(Study material)
☆ ☆ ☆ ☆
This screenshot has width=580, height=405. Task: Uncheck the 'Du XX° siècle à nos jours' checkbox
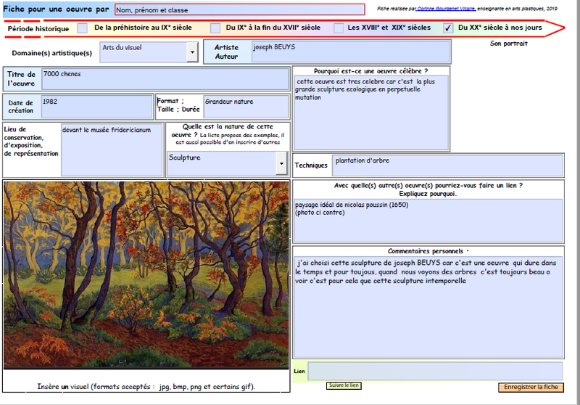pyautogui.click(x=448, y=28)
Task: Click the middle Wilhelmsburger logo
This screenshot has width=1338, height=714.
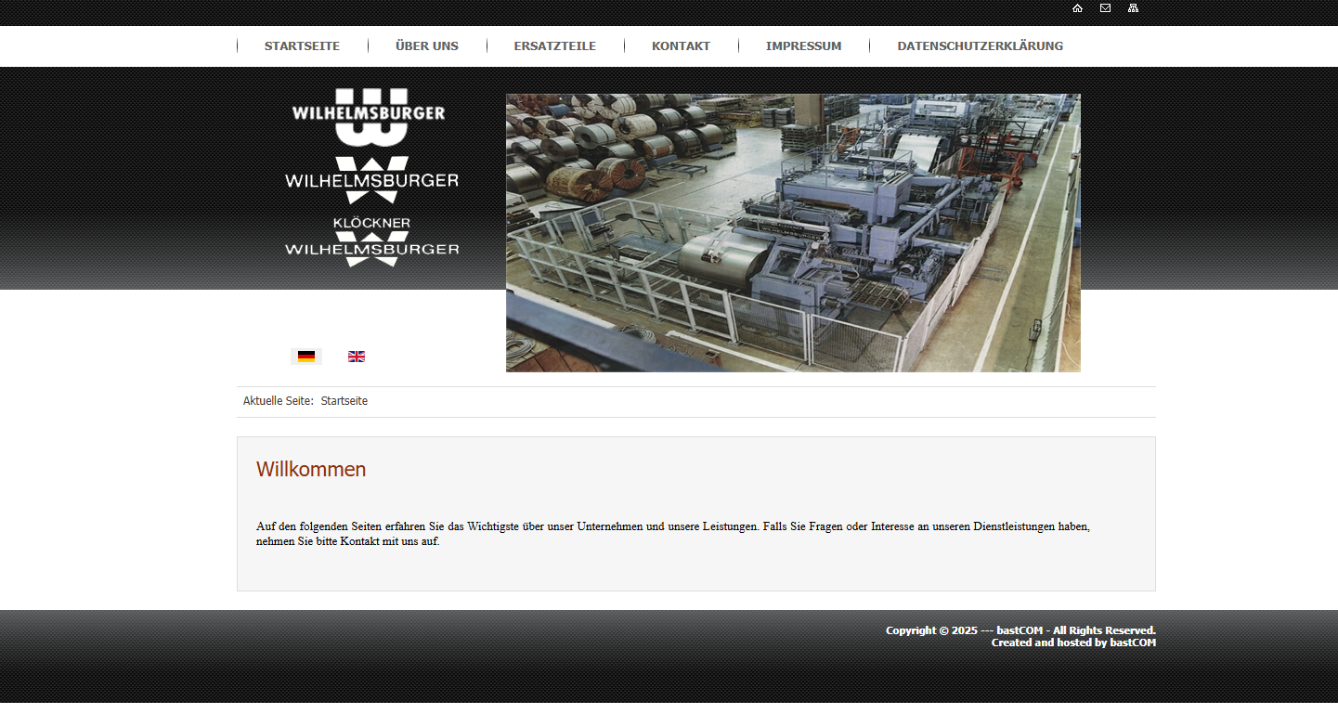Action: point(371,180)
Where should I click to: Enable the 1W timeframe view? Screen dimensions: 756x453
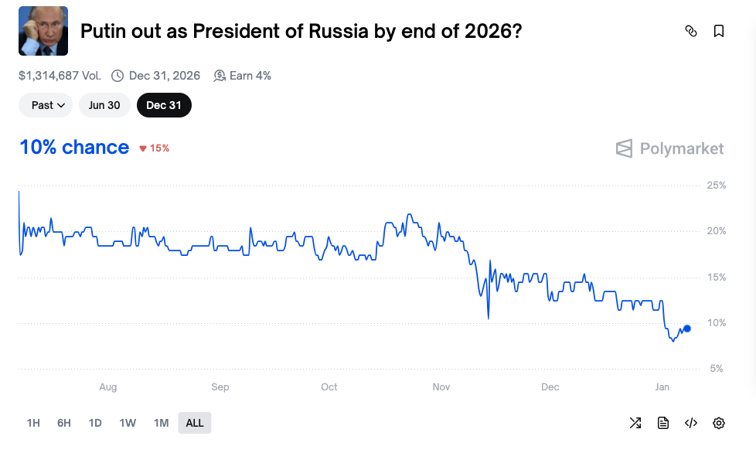click(127, 423)
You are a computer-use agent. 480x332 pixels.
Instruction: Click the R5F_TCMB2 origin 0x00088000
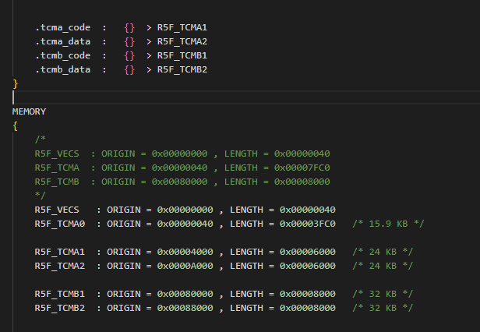185,308
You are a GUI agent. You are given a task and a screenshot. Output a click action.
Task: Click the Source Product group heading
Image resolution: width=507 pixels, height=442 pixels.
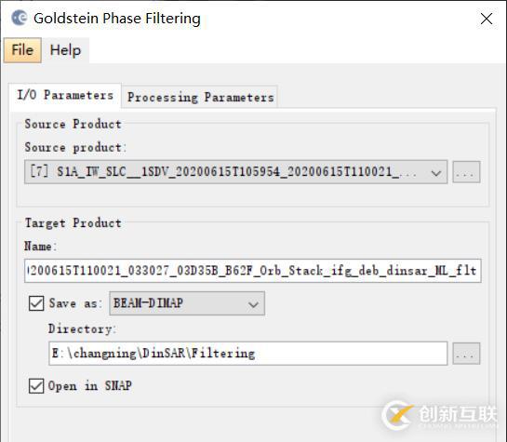pyautogui.click(x=73, y=124)
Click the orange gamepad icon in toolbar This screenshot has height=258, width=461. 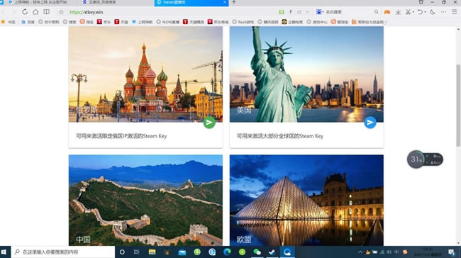(x=387, y=12)
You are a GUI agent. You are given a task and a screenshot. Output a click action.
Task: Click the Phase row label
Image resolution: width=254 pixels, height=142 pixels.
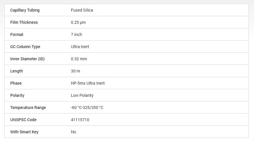[16, 83]
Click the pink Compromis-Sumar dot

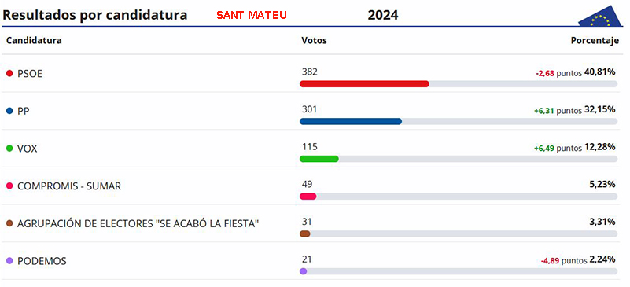point(10,186)
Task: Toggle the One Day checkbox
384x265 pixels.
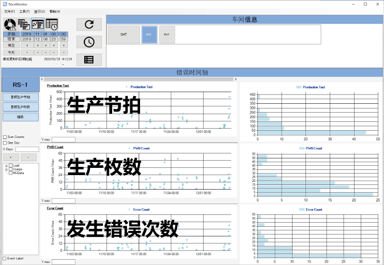Action: (x=5, y=143)
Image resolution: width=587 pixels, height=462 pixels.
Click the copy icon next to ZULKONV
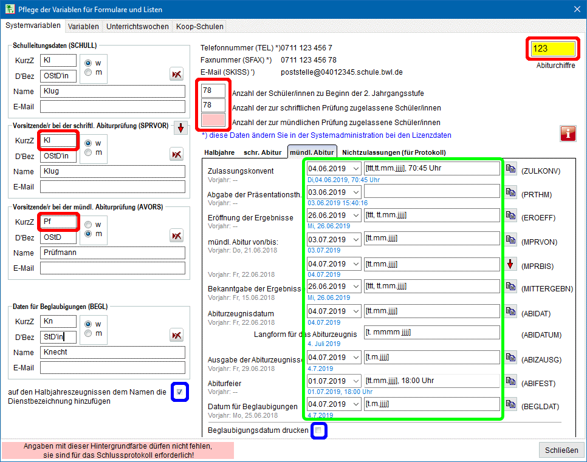(511, 169)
☆ ☆ ☆ ☆
(Task goal)
Word for word, restate the lines from the one containing "Image resolution: width=254" through the end of the listing, and nothing more. Skip the pictures.

(Your response)
Image resolution: width=254 pixels, height=142 pixels.
[16, 83]
Click the pink Compromis-Sumar dot

point(10,186)
Task: Toggle the One Day checkbox
384x265 pixels.
Action: (x=5, y=143)
Image resolution: width=587 pixels, height=462 pixels.
Click the copy icon next to ZULKONV
(511, 169)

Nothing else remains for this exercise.